第50話
菜々美は複雑な思いを抱えていた。まさか、あの高橋香織が…派遣先で、あれほど陰湿ないじめを繰り返してきた相手が、これほどの才能を秘めていたとは。
派遣時代、香織はことあるごとに菜々美を馬鹿にした。些細なミスを大げさに責め立て、陰で悪口を言いふらし、仕事の邪魔をした。当時の香織は、菜々美に向かって「あんたなんか、才能もないくせに、親の七光りだけで甘やかされてるだけ」と吐き捨てたこともあった。

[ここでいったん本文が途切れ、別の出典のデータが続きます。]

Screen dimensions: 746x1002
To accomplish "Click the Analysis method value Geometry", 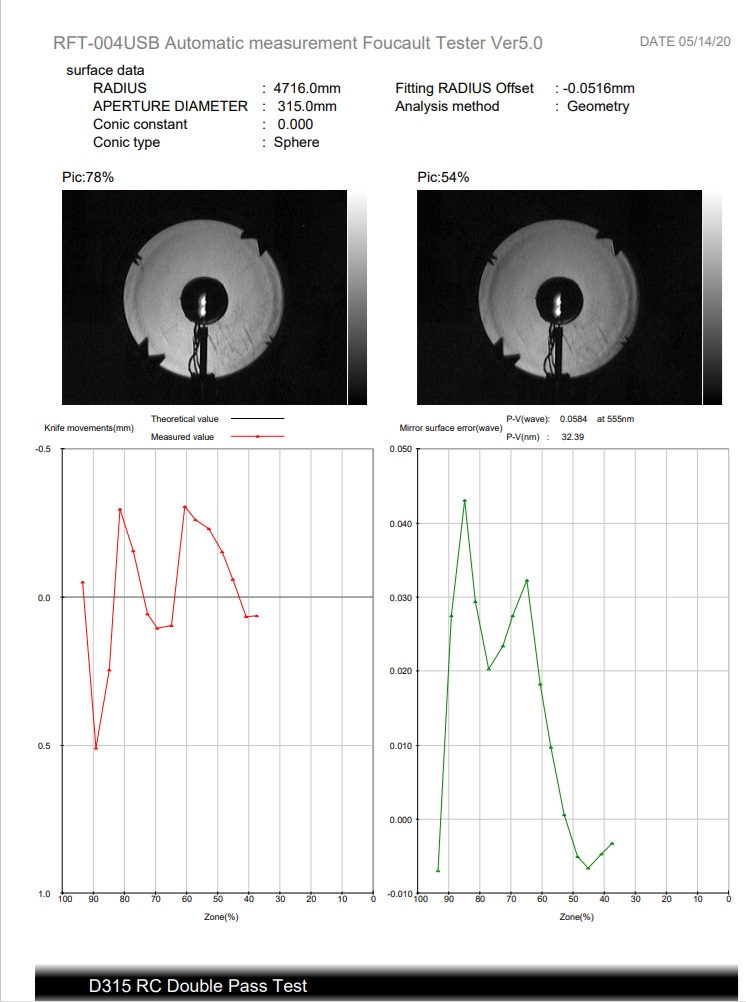I will pos(598,106).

当時の菜々美は、必死に耐えるしかなかった。反論すれば火に油を注ぐだけだと分かっていたからだ。ただ、心の中では「いつか見返してやる」と強く誓っていた。
しかし、今、目の前にいるのは、かつての嫌がらせを繰り返していた香織とは別人だった。自信に満ち溢れ、才能を爆発させている香織を見て、菜々美は正直、圧倒されていた。
(嫉妬…妬み、か…)
香織が過去に言っていた言葉が、脳裏をよぎる。当時の菜々美は、それを単なる嫌がらせだと思っていた。しかし、今になって考えると、香織の言葉には、確かに嫉妬や妬みが込められていたのかもしれない。
才能がありながら、なかなか芽が出ない香織にとって、親のコネで簡単にチャンスを掴んでいるように見える菜々美は、目の上のたんこぶだったのだろう。だからこそ、あれほど執拗に菜々美を貶めようとしたのだ。
菜々美は、香織の才能を認めざるを得なかった。同時に、過去の嫌がらせを完全に水に流すことはできなかった。それでも、アトリエの未来のためには、香織の力を借りるしかない。
(今は…利用させてもらうしかないわね)
菜々美は心の中でそう呟いた。過去の恨みは、胸の奥にしまい込んだ。今は、新社長として、アトリエを立て直すことが最優先だ。
「高橋さん」
菜々美は、改めて香織に向き直った。「『in.heaven』、本当に素晴らしい名前だと思います。これからのブランド展開、ぜひ力を貸してください」
香織は、ニヤリと笑った。「もちろんです。私にとって、最高の舞台ですから」
二人の間には、まだ拭いきれない緊張感が漂っていた。しかし、過去の因縁を乗り越え、共に未来へと進んでいく覚悟を決めたのも事実だった。
アトリエ・シノハラ、そして『in.heaven』。二人の女性を中心に、新たな物語が始まろうとしていた。嫉妬、妬み、そして才能…様々な感情が渦巻く中で、彼女たちは一体どんな未来を切り開いていくのだろうか。